GBP/EUR Skyrockets as Tories Win Big

Unsurprisingly UK politics continued to dominate movement in the Pound this week as UK voters went to the polls in what was billed as the most important general election of a generation.

A stunning victory for the Tories sent Sterling skyward in the latter half of the week, on hopes a solid majority will remove the risk of a no-deal Brexit next month by expediting the passing of Boris Johnson’s EU withdrawal deal.

However it wasn’t all plain sailing for the Pound this week, with GBP exchange rates taking a tumble in the first half of the session as YouGov’s final MRP poll predicted a reduced majority for the Tories.

Meanwhile, the Euro got off to a strong start last week, rising on the back of a surprise jump in Eurozone economic sentiment in December.

The latter half of the week saw these gains begin to fade however, as the European Central Bank (ECB) concluded its last policy meeting of the year, signalling rates were likely to remain at record lows throughout 2020.

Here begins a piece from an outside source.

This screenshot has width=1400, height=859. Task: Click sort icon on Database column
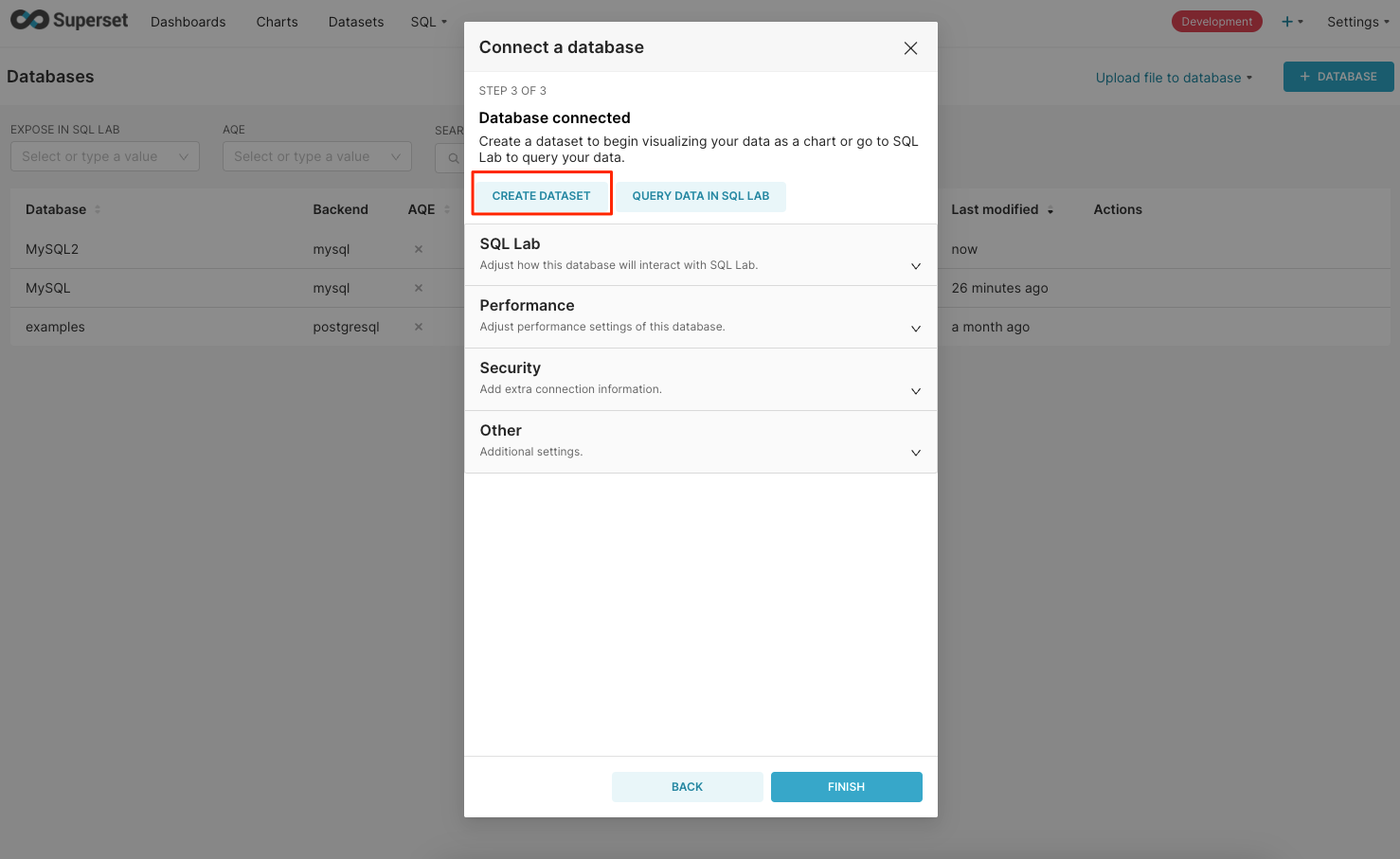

Will Johnson be Able to Push through His Brexit Deal Next Week?

Looking ahead to next week’s session, there will be plenty to keep both GBP and EUR investors on their toes.

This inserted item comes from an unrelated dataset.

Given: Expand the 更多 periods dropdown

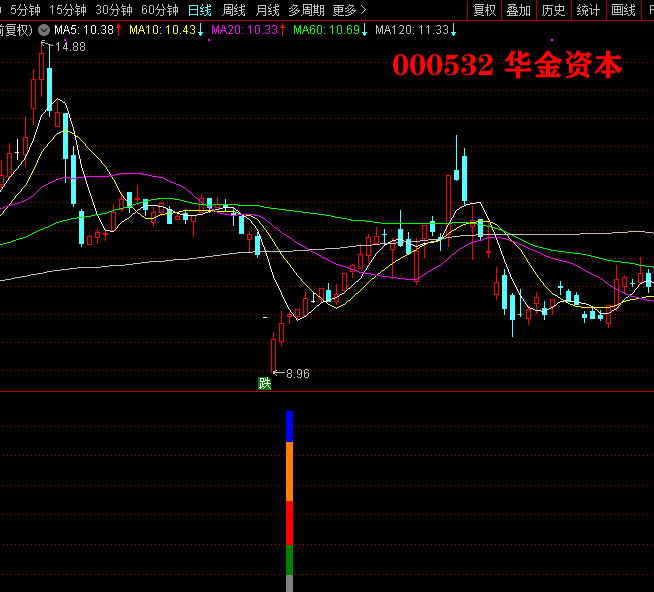Looking at the screenshot, I should (349, 10).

In the UK the focus will be on Boris Johnson amidst expectations he will try and push his Brexit deal through parliament before Christmas, potentially propelling the Pound even higher as it eases market uncertainty.

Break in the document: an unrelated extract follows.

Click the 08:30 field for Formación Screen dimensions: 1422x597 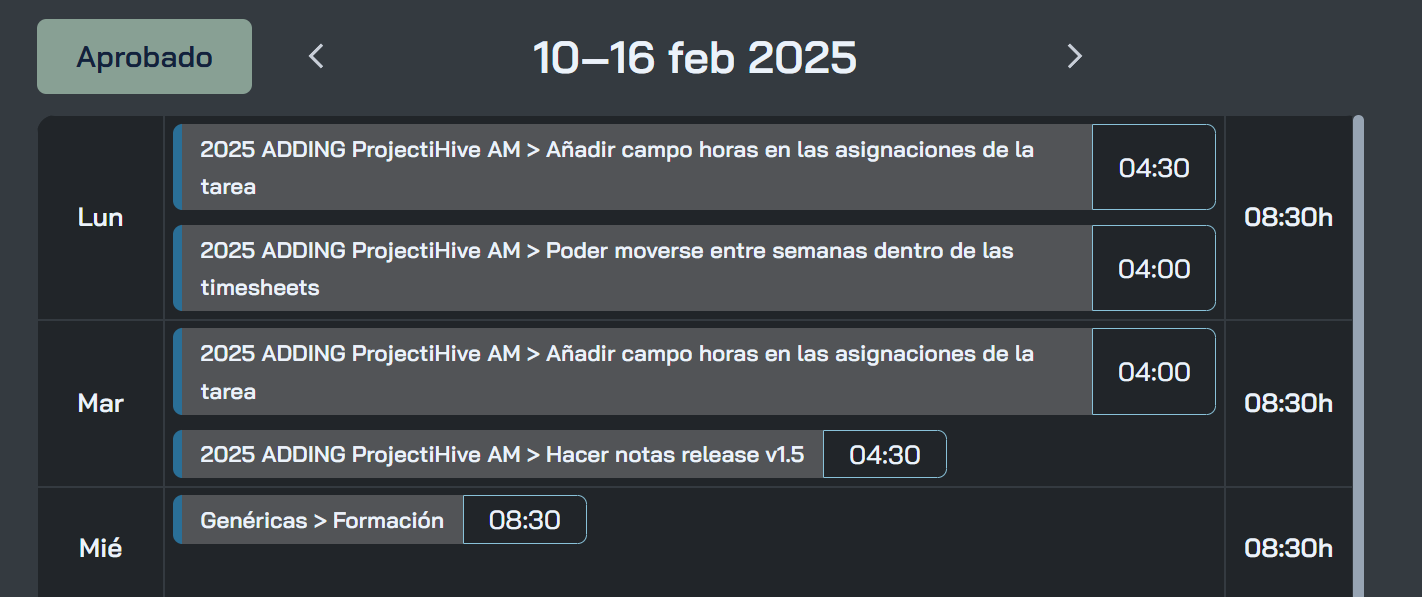(x=524, y=521)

GBP investors will also be keeping a close eye on the Bank of England (BoE) as its final policy meeting of the year may provide more insight into an expected rate cut in 2020.

There will also be a final blast of UK economic releases, with PMI, inflation and employment figures all scheduled for release throughout the week.

Meanwhile, the main catalyst of movement for the Euro will be the publication of the Eurozone’s own PMI figures. Expect to see the single currency weaken if they continue to paint a gloomy picture of the bloc.